[Direction] Report each line below that contains the word "computer", copying every such line in full.

[Start]

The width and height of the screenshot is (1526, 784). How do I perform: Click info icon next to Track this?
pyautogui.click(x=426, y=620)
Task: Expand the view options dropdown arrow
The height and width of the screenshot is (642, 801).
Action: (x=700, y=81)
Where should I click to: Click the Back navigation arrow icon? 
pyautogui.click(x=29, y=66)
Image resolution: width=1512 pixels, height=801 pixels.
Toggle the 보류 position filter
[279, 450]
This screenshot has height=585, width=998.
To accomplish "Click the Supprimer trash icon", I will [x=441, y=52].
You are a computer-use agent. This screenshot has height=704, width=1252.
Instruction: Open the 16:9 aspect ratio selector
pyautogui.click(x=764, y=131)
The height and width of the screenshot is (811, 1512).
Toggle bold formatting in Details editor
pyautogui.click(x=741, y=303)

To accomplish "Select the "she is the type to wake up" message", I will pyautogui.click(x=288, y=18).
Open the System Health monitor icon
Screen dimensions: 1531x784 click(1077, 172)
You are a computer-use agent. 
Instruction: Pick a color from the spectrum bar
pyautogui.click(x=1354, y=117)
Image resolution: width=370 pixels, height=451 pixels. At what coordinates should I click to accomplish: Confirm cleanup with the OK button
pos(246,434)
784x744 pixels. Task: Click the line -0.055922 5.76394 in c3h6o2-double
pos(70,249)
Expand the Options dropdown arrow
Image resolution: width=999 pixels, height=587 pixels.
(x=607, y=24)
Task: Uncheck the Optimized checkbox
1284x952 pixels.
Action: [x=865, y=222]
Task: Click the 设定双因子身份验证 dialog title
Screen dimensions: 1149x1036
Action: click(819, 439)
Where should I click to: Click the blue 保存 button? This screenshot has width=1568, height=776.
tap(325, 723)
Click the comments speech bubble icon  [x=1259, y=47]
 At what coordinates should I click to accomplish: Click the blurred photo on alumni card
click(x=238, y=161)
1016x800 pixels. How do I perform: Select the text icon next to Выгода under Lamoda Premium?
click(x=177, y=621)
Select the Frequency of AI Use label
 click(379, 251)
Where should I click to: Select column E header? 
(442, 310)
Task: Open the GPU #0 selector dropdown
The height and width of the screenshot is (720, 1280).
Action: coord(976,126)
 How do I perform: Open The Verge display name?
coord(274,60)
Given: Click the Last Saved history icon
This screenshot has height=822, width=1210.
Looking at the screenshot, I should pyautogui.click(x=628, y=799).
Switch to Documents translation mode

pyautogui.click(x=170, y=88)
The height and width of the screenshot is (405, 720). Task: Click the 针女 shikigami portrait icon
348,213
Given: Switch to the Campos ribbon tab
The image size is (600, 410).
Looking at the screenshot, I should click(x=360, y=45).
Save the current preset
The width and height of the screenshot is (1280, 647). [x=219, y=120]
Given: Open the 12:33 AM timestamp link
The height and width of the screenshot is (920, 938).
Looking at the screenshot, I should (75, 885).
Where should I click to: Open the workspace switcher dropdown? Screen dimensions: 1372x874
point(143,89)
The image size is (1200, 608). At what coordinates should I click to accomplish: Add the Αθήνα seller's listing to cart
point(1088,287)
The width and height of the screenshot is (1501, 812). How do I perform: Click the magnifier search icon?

[End]

[Expected output]
You are a computer-use agent. This screenshot has height=704, width=1252.
You are a computer-use agent. 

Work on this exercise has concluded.